What does it mean "Citizen Science"?
Citizen Science is scientific work undertaken by members of the general public, in collaboration with or under the direction of professional scientists.
Today Citizen Science is used in many different fields (eg. biology, chemistry, physic, astronomy) and citizens can contribute in different ways: collect data, carry dataloggers to obtain environmental/climate parameters, report presence of animal or plant species ecc.
When did Citizen Science begin?
Even though Citizen Science seems a new concept, it has a long history, dating back to the XVIII century. In Europe the first observations of birds with the help of volunteers started and in North America lighthouse keepers were involved in collecting data about collisions of birds with lighthouses. During the last decades a big increase in the number of Citizen Science projects has occurred, thanks to new technologies (e.g. app for smartphones) that make it easy and cheap to communicate and to interchange data.
Why involve citizens?
To study certain ecological or natural phenomena, like geographic distribution of species or the abundance of populations, a large amount of data is necessary. This means a lot of work to collect the required data. Often the support by volunteers is essential for the success or for the feasibility of these kind of studies.

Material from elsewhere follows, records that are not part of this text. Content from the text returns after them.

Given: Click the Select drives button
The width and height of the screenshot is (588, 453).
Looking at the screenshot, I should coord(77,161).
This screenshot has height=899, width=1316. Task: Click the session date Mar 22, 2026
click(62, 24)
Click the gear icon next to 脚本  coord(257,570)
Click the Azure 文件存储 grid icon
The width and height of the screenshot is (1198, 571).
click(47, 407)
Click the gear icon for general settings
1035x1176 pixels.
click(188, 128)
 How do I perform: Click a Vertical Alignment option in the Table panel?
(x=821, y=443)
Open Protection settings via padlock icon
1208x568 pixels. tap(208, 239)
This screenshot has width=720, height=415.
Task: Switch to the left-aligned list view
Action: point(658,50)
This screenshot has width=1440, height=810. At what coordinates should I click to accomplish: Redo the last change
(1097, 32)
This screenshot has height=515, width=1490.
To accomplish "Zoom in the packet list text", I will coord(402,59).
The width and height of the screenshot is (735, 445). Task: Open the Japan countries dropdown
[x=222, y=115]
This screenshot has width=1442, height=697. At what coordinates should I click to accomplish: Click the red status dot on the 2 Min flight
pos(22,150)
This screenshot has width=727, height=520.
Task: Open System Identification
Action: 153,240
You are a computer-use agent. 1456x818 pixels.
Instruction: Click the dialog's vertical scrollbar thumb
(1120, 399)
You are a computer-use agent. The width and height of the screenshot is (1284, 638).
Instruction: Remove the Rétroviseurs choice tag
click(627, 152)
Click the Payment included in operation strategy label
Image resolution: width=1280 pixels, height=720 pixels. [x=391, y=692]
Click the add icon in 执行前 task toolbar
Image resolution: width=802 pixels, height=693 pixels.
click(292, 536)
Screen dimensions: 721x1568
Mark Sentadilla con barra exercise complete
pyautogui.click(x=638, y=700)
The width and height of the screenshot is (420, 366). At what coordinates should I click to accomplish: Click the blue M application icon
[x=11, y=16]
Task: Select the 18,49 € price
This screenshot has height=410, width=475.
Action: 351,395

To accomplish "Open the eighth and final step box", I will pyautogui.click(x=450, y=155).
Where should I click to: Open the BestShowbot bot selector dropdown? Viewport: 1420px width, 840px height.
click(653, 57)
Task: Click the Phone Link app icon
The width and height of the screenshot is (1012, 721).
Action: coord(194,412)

The amount of data that can be obtained with the help of the public exceed by far the effort achievable by a few researchers and this allows these scientists to obtain results on a larger spatial and temporal scale.
Why get involved?
The reasons to get involved are varied: possibility to improve your capabilities by applying a scientific method, to gain more knowledge, to focus the attention on social and environmental issues and to develop a critical sense. While citizens invest their free time to learn different techniques and to collect data, professional scientists have to face a new challenge: guide and educate a large number of non-expert citizens and cooperate with them during the research work. The result is a collaboration which links the scientific/academic world and the generic public, a connectedness that is vital for the progress of the scientific research.